Örneğin Avrupa ülkelerindeki kişiler emekli olduğu zaman dünya turuna çıkıyor. Kendisine zaman ayırıyor. 'Emeklilik keyfi' denilen şeyi sürüyor. Bizim emeklilerin böyle bir şeyi yapma şansı var mı?

Hakikaten insanın bir de o yönü var. Tabi çağın gereksinmesi olarak insanların en azından yılda bir olsa da tatil haklarının olması lazım. Sağlıklı bir yaşamın gereğidir tatil. Ta eski çağlardan beri tatilin önemine vurgu yapmış, düşünürler, bilim adamları. Hatta İslam Peygamberi Hz. Muhammed (SAV) bir hadisinde 'Seyahat ediniz, sıhhat bulunuz' diyor. Bu anlamda da bir teşviki vardır. Bütün verilere rağmen emeklilerin maalesef tatil yapma hakları da bu ülkede ellerinden alınmıştır. Acı olan şey ise bu imkana da sahip değiller ekonomik olarak tabi.

Emekli maaşlarının yetmediği şeklinde zaman zaman gündeme şikayetler geliyor. Maaşı yetmeyen emekliler ne yapıyor, ek iş yapma gibi yollara mı başvuruyor?

Dediğiniz gibi emeklinin maaşı yetmediği zaman, geçimini sağlayamadığı zaman ek işlere yönelmek zorunda kalıyor. Mutlu olamıyor, hayata küsüyor, kendi köşesine çekiliyor. Sosyal etkinliklerden uzak kalıyor. Fiziki ve beyinsel gelişimi maalesef dumura uğruyor. Dolayısıyla ek iş bulanlar şanslı oluyor. Ek iş bulamayanlar da daha kötü durumda kalıyorlar.

Türkiye'de emeklilik sistemi eleştirilen konuların başında geliyor. Emeklilik yaşı yüksek olduğu için sürekli eleştiriliyor. Bu konuda ne düşünüyorsunuz? Örneğin emeklilik yaşı 65…

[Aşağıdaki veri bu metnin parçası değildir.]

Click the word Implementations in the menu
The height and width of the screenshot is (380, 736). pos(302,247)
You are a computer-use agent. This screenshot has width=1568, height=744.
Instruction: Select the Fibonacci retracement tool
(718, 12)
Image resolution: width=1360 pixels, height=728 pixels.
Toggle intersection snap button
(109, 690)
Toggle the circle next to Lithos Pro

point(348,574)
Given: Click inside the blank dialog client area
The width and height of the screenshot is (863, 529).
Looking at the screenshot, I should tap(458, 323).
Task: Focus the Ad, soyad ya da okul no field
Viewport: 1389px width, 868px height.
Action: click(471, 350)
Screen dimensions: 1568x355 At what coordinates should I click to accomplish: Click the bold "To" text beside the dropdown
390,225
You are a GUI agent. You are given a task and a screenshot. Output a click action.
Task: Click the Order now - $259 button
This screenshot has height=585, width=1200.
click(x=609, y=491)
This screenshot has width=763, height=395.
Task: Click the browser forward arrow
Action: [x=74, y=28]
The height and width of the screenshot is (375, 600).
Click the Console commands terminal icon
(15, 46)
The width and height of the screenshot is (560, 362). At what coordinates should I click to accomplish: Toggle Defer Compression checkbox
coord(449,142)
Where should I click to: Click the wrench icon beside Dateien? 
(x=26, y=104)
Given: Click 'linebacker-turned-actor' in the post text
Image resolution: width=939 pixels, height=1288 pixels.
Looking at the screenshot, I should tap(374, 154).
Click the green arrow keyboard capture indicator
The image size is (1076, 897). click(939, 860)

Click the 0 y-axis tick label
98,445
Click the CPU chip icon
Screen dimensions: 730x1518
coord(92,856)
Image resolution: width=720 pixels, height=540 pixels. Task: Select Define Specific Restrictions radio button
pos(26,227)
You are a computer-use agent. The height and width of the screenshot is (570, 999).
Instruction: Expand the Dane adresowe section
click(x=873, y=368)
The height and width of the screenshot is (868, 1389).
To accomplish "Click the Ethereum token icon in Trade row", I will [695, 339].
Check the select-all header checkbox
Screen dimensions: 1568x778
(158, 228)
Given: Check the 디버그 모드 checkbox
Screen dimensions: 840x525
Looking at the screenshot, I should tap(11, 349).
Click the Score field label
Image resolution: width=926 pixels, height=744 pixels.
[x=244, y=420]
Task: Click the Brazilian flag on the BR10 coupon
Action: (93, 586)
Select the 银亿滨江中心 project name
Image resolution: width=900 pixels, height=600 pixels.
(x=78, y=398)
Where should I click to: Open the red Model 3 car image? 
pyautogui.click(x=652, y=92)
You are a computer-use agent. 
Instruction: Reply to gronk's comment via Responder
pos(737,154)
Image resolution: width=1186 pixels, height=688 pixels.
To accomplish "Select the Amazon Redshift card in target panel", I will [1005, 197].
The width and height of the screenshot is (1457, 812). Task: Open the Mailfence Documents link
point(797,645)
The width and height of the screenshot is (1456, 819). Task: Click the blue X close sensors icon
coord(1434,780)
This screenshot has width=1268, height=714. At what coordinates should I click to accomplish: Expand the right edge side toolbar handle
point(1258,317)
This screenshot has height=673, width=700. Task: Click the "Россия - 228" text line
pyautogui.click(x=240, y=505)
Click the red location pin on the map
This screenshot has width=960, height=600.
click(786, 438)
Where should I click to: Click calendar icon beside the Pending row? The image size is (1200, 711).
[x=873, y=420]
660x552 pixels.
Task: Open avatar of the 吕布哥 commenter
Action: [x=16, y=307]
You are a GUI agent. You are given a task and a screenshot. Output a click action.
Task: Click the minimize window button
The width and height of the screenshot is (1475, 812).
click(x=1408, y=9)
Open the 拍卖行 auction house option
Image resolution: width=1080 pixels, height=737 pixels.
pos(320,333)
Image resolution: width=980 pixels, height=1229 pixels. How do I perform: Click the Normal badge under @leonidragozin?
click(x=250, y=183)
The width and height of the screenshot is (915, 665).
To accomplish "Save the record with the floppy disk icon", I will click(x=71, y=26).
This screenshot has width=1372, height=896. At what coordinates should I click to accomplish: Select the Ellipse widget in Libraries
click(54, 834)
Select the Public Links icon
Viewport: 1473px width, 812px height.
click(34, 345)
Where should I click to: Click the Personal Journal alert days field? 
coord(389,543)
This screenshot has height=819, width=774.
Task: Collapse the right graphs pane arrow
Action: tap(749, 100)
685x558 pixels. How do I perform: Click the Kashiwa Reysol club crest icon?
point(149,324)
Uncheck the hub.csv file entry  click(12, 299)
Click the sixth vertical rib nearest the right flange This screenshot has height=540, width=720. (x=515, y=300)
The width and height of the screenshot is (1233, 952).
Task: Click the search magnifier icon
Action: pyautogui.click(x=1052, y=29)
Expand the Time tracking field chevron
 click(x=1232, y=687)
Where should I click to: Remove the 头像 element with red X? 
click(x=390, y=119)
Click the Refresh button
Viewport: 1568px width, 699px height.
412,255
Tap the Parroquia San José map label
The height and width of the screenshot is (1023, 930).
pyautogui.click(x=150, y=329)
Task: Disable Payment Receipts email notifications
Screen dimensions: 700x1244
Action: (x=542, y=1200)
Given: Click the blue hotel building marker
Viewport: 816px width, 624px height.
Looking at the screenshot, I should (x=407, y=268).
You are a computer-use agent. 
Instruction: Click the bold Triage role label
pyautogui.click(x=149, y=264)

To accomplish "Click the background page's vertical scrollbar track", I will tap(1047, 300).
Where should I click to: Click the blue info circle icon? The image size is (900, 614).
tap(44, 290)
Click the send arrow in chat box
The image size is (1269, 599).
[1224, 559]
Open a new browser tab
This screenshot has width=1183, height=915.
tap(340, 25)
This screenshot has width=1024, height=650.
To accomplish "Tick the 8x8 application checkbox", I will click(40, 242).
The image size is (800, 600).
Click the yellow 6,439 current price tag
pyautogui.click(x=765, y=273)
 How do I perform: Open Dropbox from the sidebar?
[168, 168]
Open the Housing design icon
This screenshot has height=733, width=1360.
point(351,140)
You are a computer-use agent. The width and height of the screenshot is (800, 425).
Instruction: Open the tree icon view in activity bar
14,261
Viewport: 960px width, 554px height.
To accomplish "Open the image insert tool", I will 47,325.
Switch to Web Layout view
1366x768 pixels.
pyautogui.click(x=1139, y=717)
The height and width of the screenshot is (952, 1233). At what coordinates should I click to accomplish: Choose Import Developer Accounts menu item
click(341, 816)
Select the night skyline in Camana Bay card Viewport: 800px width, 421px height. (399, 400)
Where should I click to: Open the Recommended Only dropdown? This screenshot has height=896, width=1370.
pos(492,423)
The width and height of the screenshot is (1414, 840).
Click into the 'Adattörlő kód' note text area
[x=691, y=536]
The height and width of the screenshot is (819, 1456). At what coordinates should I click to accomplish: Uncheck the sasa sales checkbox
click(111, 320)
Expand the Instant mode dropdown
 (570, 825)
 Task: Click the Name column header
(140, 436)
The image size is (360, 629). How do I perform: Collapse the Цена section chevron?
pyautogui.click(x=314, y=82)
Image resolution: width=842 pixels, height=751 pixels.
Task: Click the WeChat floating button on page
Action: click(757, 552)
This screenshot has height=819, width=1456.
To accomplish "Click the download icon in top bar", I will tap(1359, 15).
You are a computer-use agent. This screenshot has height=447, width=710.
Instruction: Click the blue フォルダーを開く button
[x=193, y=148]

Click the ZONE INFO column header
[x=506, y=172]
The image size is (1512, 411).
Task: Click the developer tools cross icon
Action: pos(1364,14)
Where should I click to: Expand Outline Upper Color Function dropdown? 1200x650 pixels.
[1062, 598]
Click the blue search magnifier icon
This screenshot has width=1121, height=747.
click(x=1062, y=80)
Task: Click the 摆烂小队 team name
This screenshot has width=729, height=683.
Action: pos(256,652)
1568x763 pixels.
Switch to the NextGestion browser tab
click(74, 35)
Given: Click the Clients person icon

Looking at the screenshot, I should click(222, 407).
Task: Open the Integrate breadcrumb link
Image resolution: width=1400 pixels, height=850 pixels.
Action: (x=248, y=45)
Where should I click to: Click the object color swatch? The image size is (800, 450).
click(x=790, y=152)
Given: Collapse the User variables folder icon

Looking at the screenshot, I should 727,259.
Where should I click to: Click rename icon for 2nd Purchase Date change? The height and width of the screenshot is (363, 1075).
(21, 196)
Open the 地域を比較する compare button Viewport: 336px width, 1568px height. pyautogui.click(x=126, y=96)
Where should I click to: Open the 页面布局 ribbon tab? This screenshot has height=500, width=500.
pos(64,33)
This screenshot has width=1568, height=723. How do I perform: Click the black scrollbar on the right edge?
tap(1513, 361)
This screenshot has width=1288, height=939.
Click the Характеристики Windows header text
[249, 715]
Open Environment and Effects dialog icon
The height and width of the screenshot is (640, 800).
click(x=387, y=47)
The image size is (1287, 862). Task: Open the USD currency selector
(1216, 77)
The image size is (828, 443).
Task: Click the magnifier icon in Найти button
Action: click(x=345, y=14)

Çok yanlış bir şey. Geçmişte buna 'mezarda emeklilik' diyorduk. 65 yaşından sonra emeklilik çok yanlış bir şey. Türkiye'de yaşam süreleri o civarlara denk geliyor. Eğer bir insanı o yaşta emekli ederseniz, bu 'mezarda emeklilik' deyimini haklı çıkartır. Bu ülkenin şartlarına göre bırakalım 65 yaşını 60'ı. Doğru olan, demokratik olan 50 yaşında 55 yaşında emekli olunması gerekir. Bunun üstündeki bir rakam doğru olamaz diye düşünüyorum.

'Mezarda emeklilik' dediniz bir de kıyak emeklilik var bu ülkede. Bunu nasıl değerlendiriyorsunuz?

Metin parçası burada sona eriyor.